Geometry and Learning in 3D Computer Vision

Översikt

This thesis focuses on studying and improving the accuracy, reliability, and efficiency of 3D vision pipelines. We leverage techniques from geometry, optimization, and deep machine learning, and we also try to explore and understand when it is suitable to combine them and when it is not, if the overall success of a 3D reconstruction system is a priority. In modern computer vision, deep neural networks are often utilized as black boxes, not only for perception but also for solving geometric problems. The performance is highly dependent on the amount and quality of the data, and the results can sometimes be surprisingly poor. Classic geometric models and optimization techniques in 3D vision are much better understood. While they are still preferred in many applications, the learning-based counterparts showcase an amazing improvement over traditional methods on certain challenging tasks.

The thesis is structured around three problems: (1) camera calibration, (2) rotation averaging, and (3) motion segmentation.
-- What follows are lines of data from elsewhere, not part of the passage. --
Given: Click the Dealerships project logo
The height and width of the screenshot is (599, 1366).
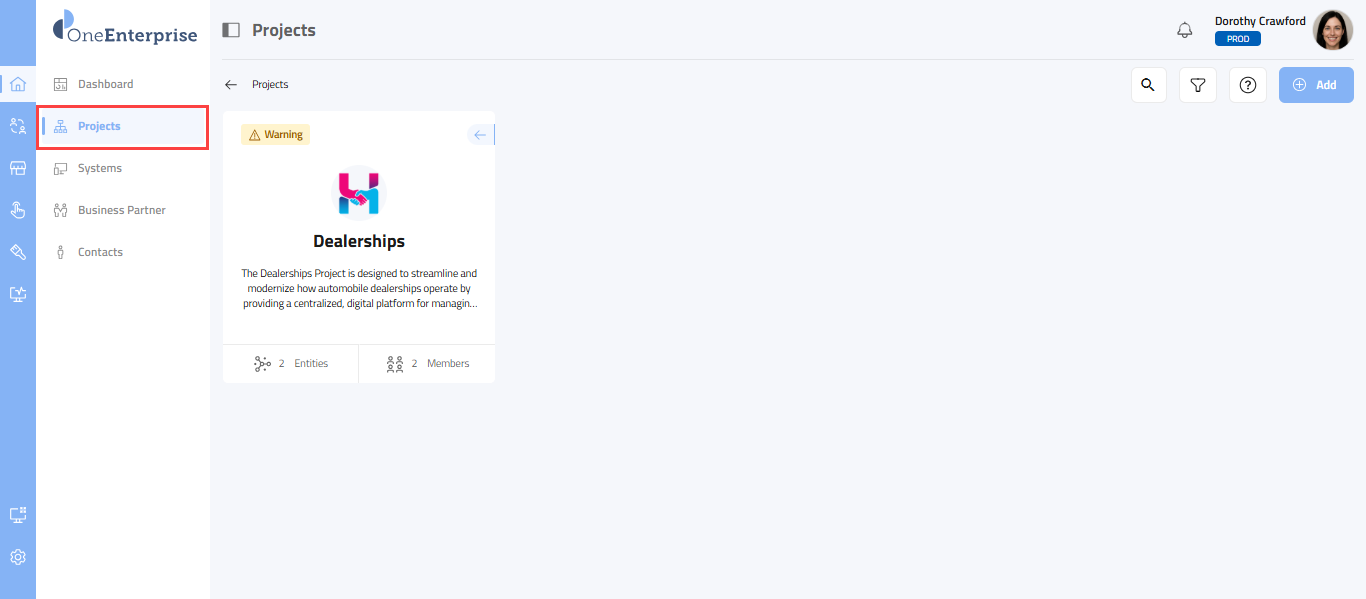Looking at the screenshot, I should [x=359, y=193].
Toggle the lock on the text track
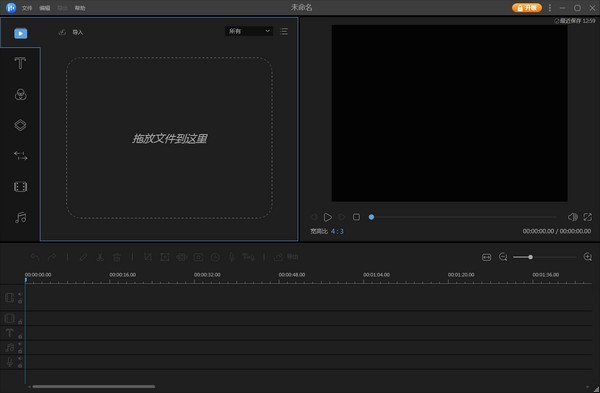600x393 pixels. click(x=20, y=336)
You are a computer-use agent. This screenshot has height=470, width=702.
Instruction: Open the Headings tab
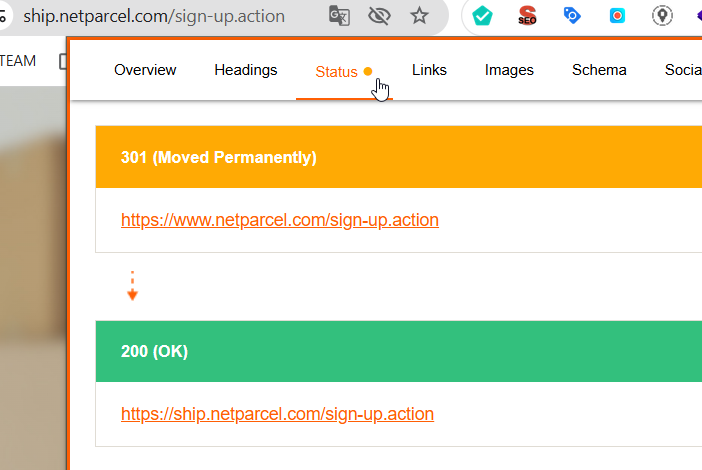click(245, 70)
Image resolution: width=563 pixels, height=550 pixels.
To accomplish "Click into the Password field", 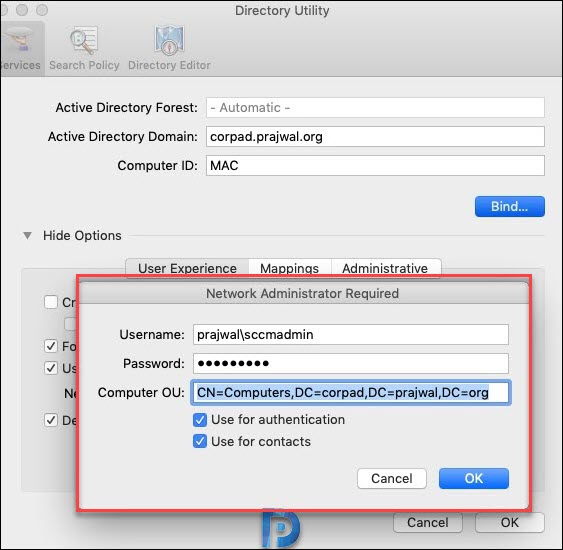I will [351, 363].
For each of these problems, we analyze the weak points and failure modes of existing methods and propose new algorithms that leverage standard techniques from geometry and optimization or hybrid learning pipelines that aim to retain the interpretability of geometric models while benefiting from the expressivity and adaptability of deep neural networks.
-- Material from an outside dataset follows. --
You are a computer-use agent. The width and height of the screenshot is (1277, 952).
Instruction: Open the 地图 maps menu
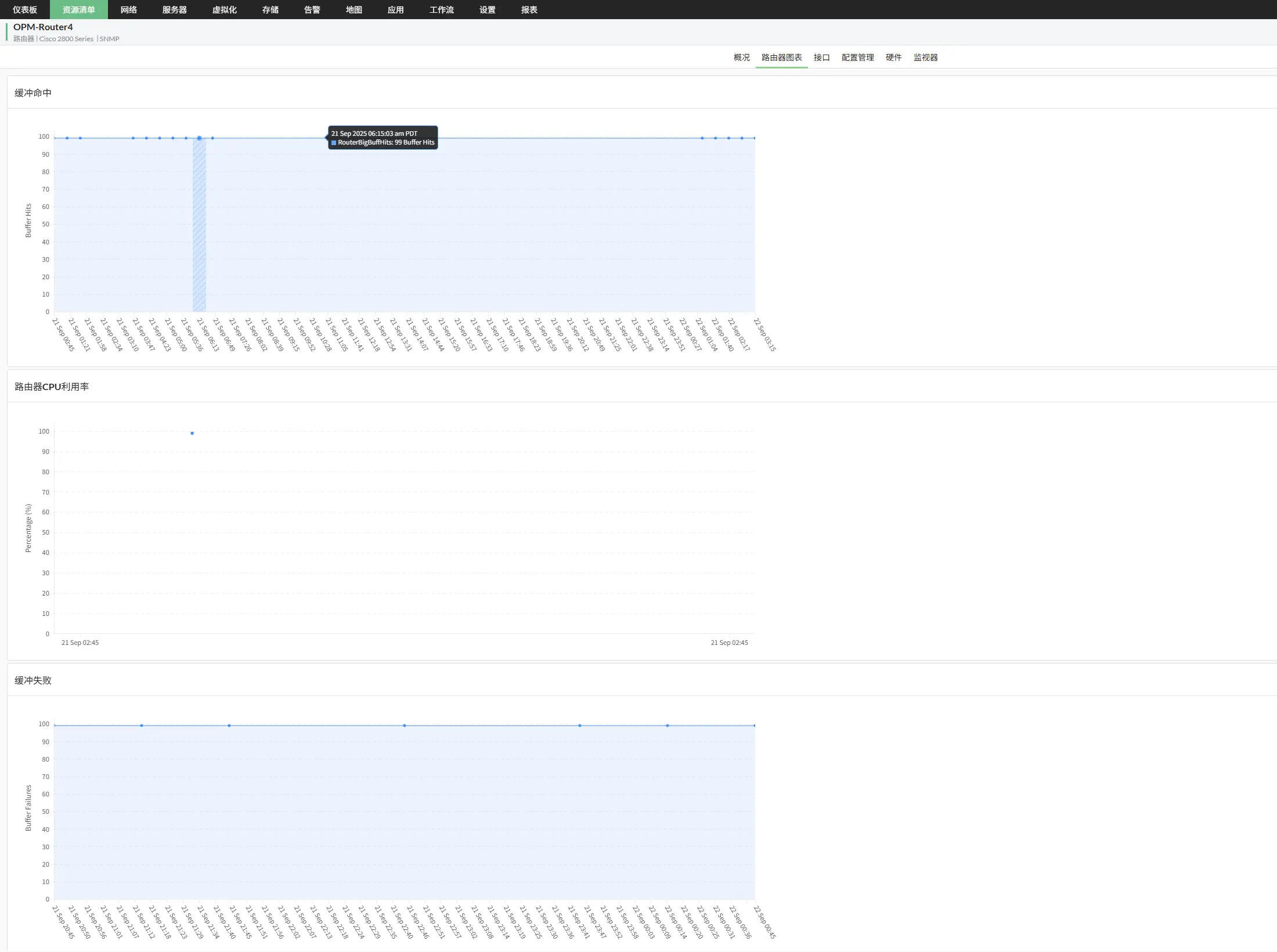pyautogui.click(x=354, y=10)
Our contributions include: (i) a versatile pipeline for calibrating central cameras with various lens configurations that relies on simple techniques and solvers and proves to be very stable, (ii) a semidefinite program for anisotropic rotation averaging that leverages the readily-available uncertainties of the relative estimates and relies on a new convex relaxation, leading to improved reconstruction accuracy, (iii) a fast block-coordinate descent solver for anisotropic rotation averaging that achieves similar reconstruction accuracy while significantly reducing the runtime, (iv) robustification pipelines for anisotropic rotation averaging allowing gross outliers in the data, and (v) a metric learning approach addressing the challenging chicken-and-egg problem of motion segmentation via clustering in the space of trajectory feature representations, where inference is done in a fraction of a second.